SCHRIFTELIJKE OPDRACHT | Zet alle regels van de onderstaande gegevens om in een Markdown-tabel met de kolommen Nr en Regel. Laat lege regels weg.

Gegevens over woord- en itemposities
┌────────

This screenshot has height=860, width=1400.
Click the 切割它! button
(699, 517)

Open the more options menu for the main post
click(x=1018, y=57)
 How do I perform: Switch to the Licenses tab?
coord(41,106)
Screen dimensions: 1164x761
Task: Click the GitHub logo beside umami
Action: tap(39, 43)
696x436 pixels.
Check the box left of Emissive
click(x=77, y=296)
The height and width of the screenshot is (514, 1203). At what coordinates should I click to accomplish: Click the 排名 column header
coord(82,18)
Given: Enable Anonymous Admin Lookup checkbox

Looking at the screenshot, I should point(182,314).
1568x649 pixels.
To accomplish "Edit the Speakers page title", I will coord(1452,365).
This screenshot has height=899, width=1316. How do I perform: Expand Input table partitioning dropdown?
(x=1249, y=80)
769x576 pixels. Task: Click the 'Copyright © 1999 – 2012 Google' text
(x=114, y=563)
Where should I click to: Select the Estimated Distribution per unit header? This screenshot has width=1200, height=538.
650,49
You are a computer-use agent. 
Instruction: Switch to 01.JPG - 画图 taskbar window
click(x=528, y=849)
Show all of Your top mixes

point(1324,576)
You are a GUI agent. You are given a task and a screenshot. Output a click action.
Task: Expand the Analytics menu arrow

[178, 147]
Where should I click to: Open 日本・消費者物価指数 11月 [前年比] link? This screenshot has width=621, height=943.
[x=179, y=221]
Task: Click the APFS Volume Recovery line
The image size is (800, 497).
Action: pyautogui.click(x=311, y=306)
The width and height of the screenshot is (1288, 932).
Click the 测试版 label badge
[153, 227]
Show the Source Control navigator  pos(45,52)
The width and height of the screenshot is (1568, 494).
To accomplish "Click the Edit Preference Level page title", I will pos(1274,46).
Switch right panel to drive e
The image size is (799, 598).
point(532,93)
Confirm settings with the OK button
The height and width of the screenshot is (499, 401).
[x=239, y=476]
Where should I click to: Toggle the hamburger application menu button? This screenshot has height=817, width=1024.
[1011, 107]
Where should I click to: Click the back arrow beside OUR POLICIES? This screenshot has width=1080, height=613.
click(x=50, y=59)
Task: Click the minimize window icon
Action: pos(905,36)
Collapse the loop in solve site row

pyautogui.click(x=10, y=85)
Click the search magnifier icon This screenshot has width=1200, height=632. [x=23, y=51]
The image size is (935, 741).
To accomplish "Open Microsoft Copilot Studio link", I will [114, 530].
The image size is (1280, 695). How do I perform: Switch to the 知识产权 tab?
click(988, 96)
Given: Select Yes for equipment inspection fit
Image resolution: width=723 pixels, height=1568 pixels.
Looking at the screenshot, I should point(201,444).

└────────

DE UITVOER |
| Nr | Regel |
|---|---|
| 1 | This screenshot has height=860, width=1400. |
| 2 | Click the 切割它! button |
| 3 | (699, 517) |
| 4 | Open the more options menu for the main post |
| 5 | click(x=1018, y=57) |
| 6 |  How do I perform: Switch to the Licenses tab? |
| 7 | coord(41,106) |
| 8 | Screen dimensions: 1164x761 |
| 9 | Task: Click the GitHub logo beside umami |
| 10 | Action: tap(39, 43) |
| 11 | 696x436 pixels. |
| 12 | Check the box left of Emissive |
| 13 | click(x=77, y=296) |
| 14 | The height and width of the screenshot is (514, 1203). At what coordinates should I click to accomplish: Click the 排名 column header |
| 15 | coord(82,18) |
| 16 | Given: Enable Anonymous Admin Lookup checkbox |
| 17 | Looking at the screenshot, I should point(182,314). |
| 18 | 1568x649 pixels. |
| 19 | To accomplish "Edit the Speakers page title", I will coord(1452,365). |
| 20 | This screenshot has height=899, width=1316. How do I perform: Expand Input table partitioning dropdown? |
| 21 | (x=1249, y=80) |
| 22 | 769x576 pixels. Task: Click the 'Copyright © 1999 – 2012 Google' text |
| 23 | (x=114, y=563) |
| 24 | Where should I click to: Select the Estimated Distribution per unit header? This screenshot has width=1200, height=538. |
| 25 | 650,49 |
| 26 | You are a computer-use agent.  |
| 27 | Instruction: Switch to 01.JPG - 画图 taskbar window |
| 28 | click(x=528, y=849) |
| 29 | Show all of Your top mixes |
| 30 | point(1324,576) |
| 31 | You are a GUI agent. You are given a task and a screenshot. Output a click action. |
| 32 | Task: Expand the Analytics menu arrow |
| 33 | [178, 147] |
| 34 | Where should I click to: Open 日本・消費者物価指数 11月 [前年比] link? This screenshot has width=621, height=943. |
| 35 | [x=179, y=221] |
| 36 | Task: Click the APFS Volume Recovery line |
| 37 | The image size is (800, 497). |
| 38 | Action: pyautogui.click(x=311, y=306) |
| 39 | The width and height of the screenshot is (1288, 932). |
| 40 | Click the 测试版 label badge |
| 41 | [153, 227] |
| 42 | Show the Source Control navigator  pos(45,52) |
| 43 | The width and height of the screenshot is (1568, 494). |
| 44 | To accomplish "Click the Edit Preference Level page title", I will pos(1274,46). |
| 45 | Switch right panel to drive e |
| 46 | The image size is (799, 598). |
| 47 | point(532,93) |
| 48 | Confirm settings with the OK button |
| 49 | The height and width of the screenshot is (499, 401). |
| 50 | [x=239, y=476] |
| 51 | Where should I click to: Toggle the hamburger application menu button? This screenshot has height=817, width=1024. |
| 52 | [1011, 107] |
| 53 | Where should I click to: Click the back arrow beside OUR POLICIES? This screenshot has width=1080, height=613. |
| 54 | click(x=50, y=59) |
| 55 | Task: Click the minimize window icon |
| 56 | Action: pos(905,36) |
| 57 | Collapse the loop in solve site row |
| 58 | pyautogui.click(x=10, y=85) |
| 59 | Click the search magnifier icon This screenshot has width=1200, height=632. [x=23, y=51] |
| 60 | The image size is (935, 741). |
| 61 | To accomplish "Open Microsoft Copilot Studio link", I will [114, 530]. |
| 62 | The image size is (1280, 695). How do I perform: Switch to the 知识产权 tab? |
| 63 | click(988, 96) |
| 64 | Given: Select Yes for equipment inspection fit |
| 65 | Image resolution: width=723 pixels, height=1568 pixels. |
| 66 | Looking at the screenshot, I should point(201,444). |